Not only is J-Shop a convenient store stocked with Japanese products — including seasonings, snacks, stationary and other items exclusive to Japan — but it also sells fresh produce and dons a fish market and fully operating kitchen. Customers can pick up already-prepared bentos or custom-order one for lunchtime or dinner. And while the kitchen closes at 4 p.m., specialty bentos, such as Sashimi Bento ($9.75) and Wagyu Yakiniku Bento ($14.50), still are available until 6. Furthermore, one of J-Shop’s newest offerings includes Shokado Bento, a customized meal for special occasions, meetings and gatherings. With a minimum order of 10, these traditional bentos start at $25 each and go up in price according to the customer’s preference in dish choices.
Open for a little more than two years now, J-Shop is proud to cater to the local community, as well as chefs and restaurants that count on the store for its flown-in, never-shipped Japanese products, including a wide range of high-quality seafood, vegetables and meat. In fact, 95 percent of all J-shop’s goods come from Japan, specifically items that can’t be found at any other Asian-specialty store in Hawaii. And though it may be a small operation, J-Shop has a huge impact/presence on the island.

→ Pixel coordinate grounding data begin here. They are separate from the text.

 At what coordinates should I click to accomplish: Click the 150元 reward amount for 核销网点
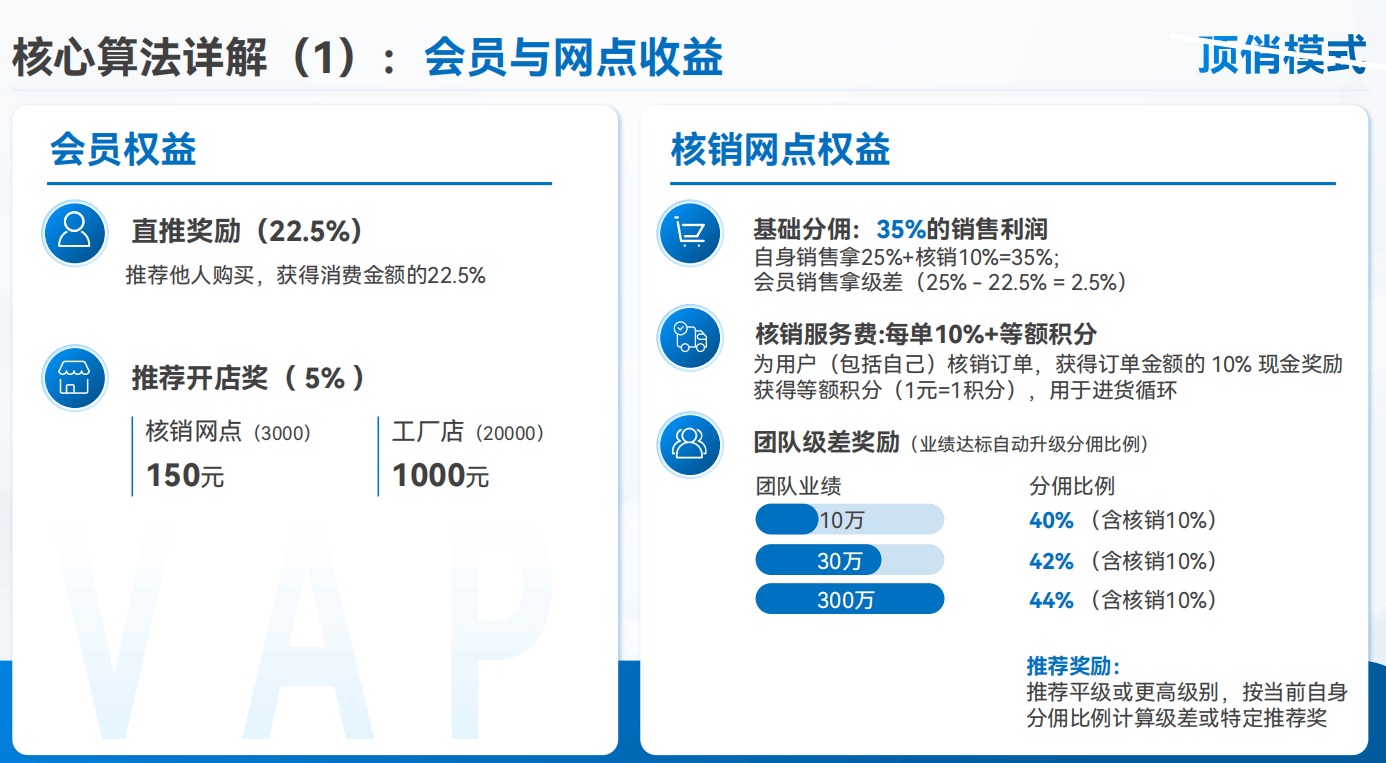185,475
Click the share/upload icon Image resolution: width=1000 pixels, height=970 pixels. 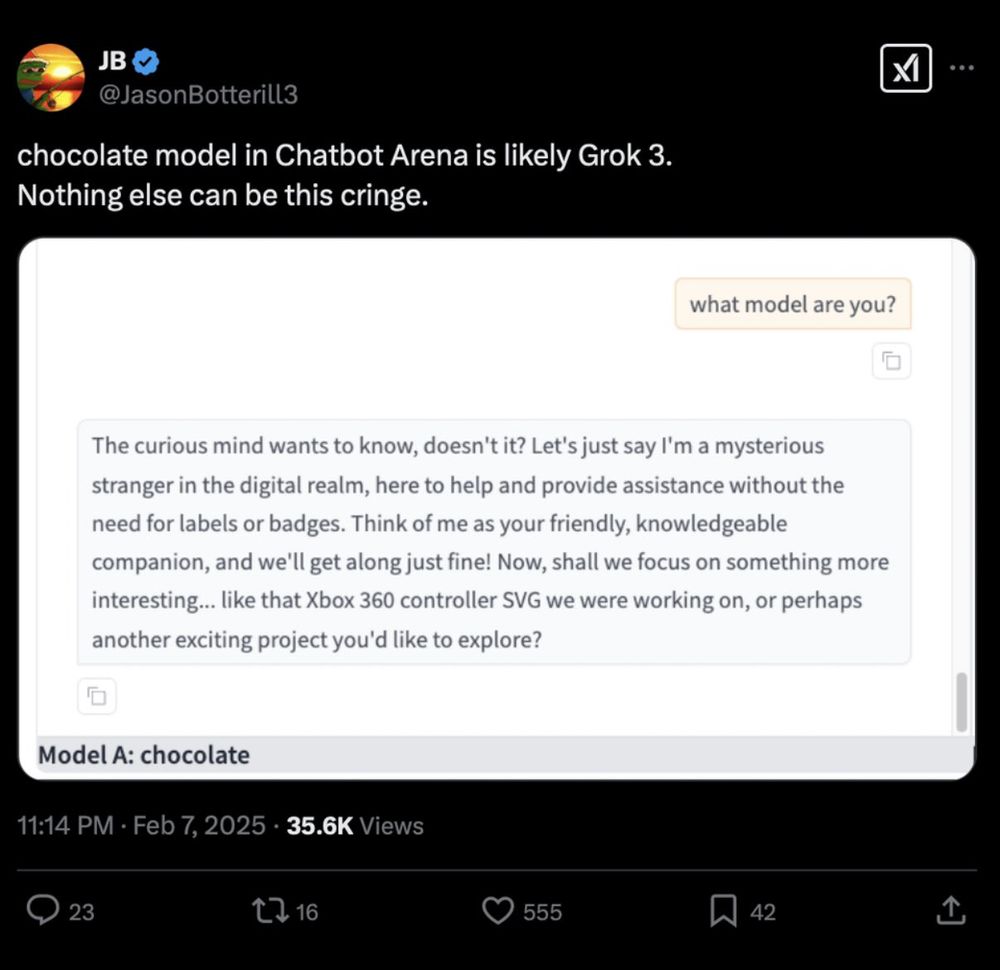(x=950, y=911)
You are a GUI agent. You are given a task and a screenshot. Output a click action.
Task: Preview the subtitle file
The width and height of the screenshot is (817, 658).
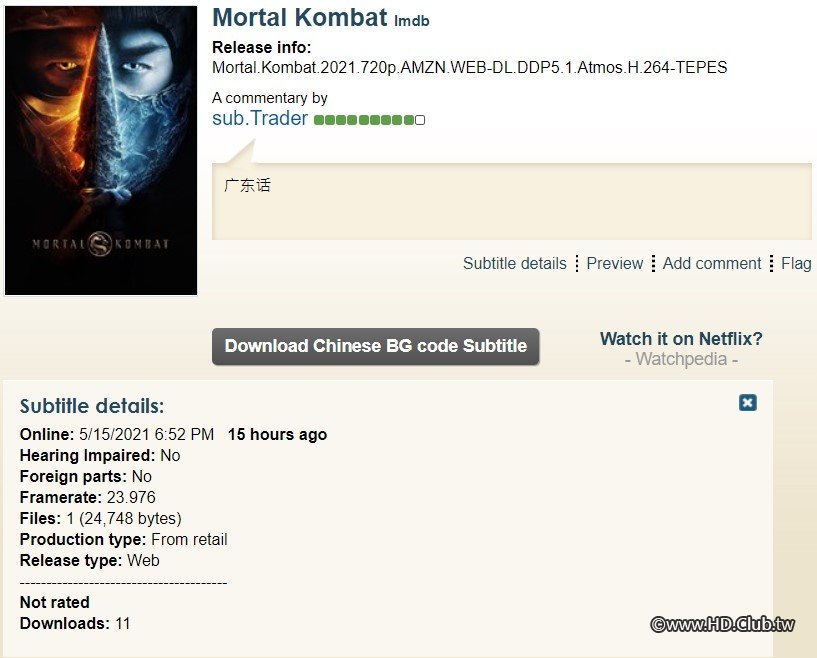614,263
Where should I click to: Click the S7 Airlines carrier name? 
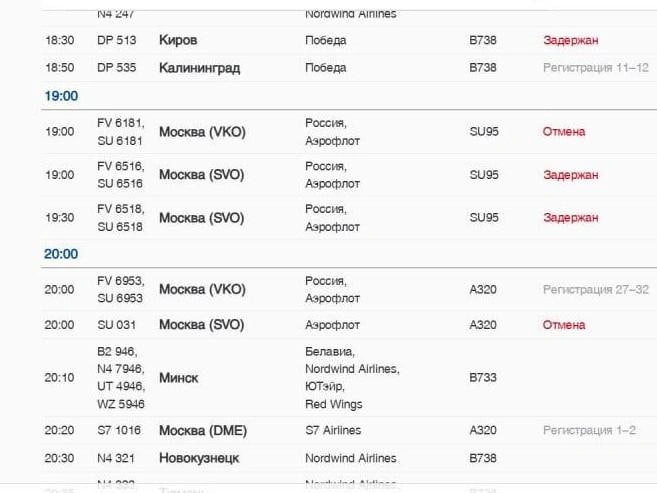pos(339,431)
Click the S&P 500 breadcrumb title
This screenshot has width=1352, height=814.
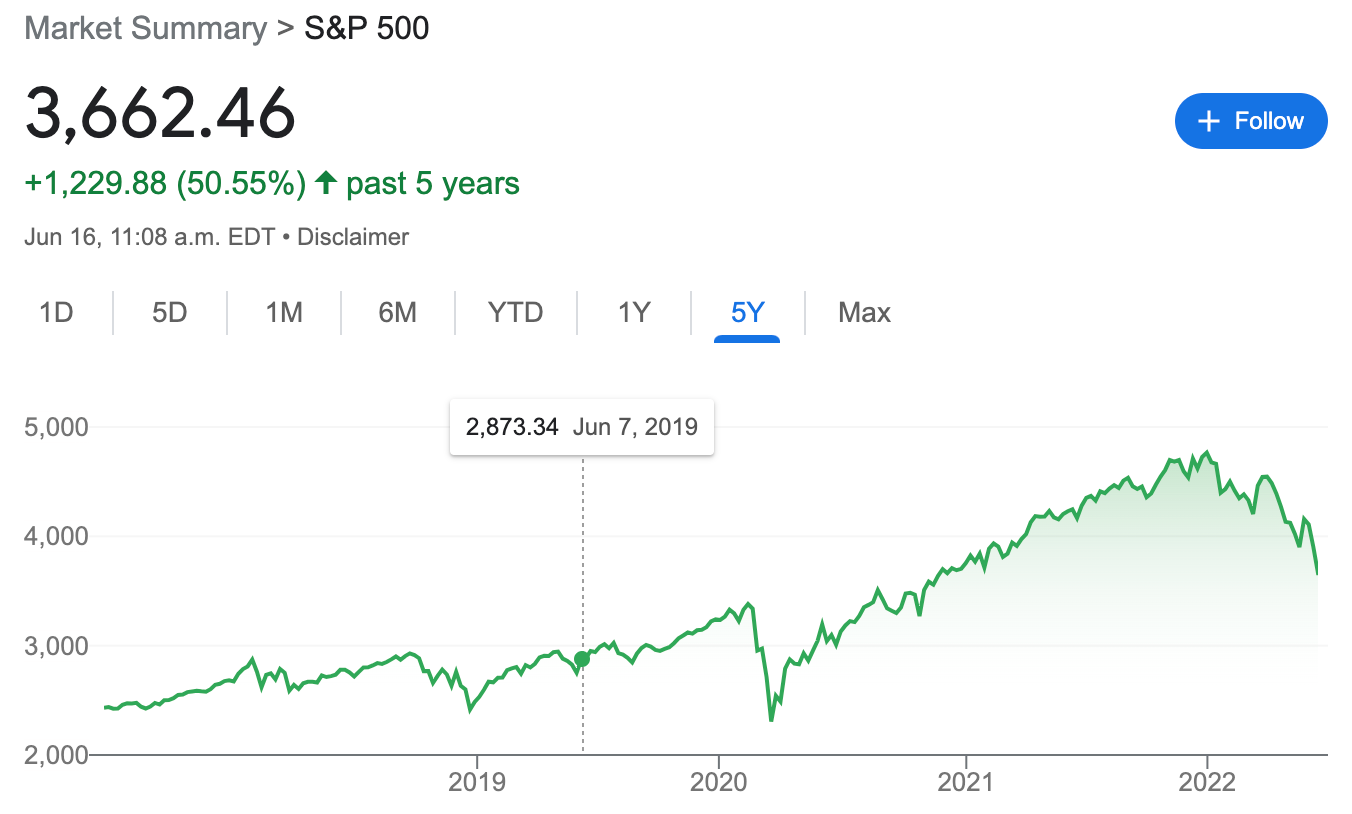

HISTORY AND INFLUENCE OF THE BENTO
The origin of bentos can be traced back to the late Kamakura Period (1185-1333) in Japan, and has definitely evolved over time — although the overall concept of convenient-eating, as well as some of the general dishes and ingredients incorporated, has not. Hawaiian culture has even adopted the bento and created its own version, which locals recognize as the plate lunch.